Secondly, the auto-covariance \(\gamma(s,t)=Cov(y_s,y_t)\)
When s = t the autocovariance of \(y_t\) is
\(Cov(y_t,y_t)\)
\(=Cov(x_t-x_{t-1},x_t-x_{t-1})\)
\(=Cov(β_2+w_t-w_{t-1},β_2+w_t-w_{t-1})\)
\(=Cov(w_t,w_t)+Cov(w_{t-1},w_{t-1})\)
\(=2σ_{w}^2\)
When s = t+1 \(Cov(x_{t+1}-x_t,x_t-x_{t-1})\)
\(=Cov((β_1+β_2(t+1)+w_{t+1})-(β_1+β_2t+w_t),(β_1+β_2t+w_t)-(β_1+β_2(t-1)+w_{t-1}))\)

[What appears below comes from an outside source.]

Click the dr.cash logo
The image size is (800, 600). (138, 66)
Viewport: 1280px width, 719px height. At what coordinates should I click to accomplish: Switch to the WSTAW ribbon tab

\(=Cov(β_2+w_{t+1}-w_t,β_2+w_t-w_{t-1})\)
\(=-Cov(w_t,w_t)\)
\(=-σ_{w}^2\)
When s = t-1
\(Cov(y_{t-1},y_t)\)
\(=Cov(x_{t-1}-x_{t-2},x_t-x_{t-1})\)
\(=Cov((β_1+β_2(t-1)+w_{t-1})-(β_1+β_2(t-2)+w_{t-2}),β_2+w_t-w_{t-1})\)
\(=Cov(β_2+w_{t-1}-w_{t-2},β_2+w_t-w_{t-1})\)
\(=-σ_{w}^2\)
As a result,\(\gamma_{y}(r,s)\):
\((i)\) \(2σ_{w}^2, if h=0\)
\((ii)\) \(−σ_{w}^2, if h=1\)
\((iii)\) \(0, otherwise\)
1.6(c)
\(x_t=β_1+β_2t+w_t\),
\(V_t=\frac{1}{2q+1} \sum_{j=-q}^q x_{t-j}\)
\(E(V_t)=E\left(\frac{1}{2q+1}\sum_{j=-q}^q X_{t-j}\right)\)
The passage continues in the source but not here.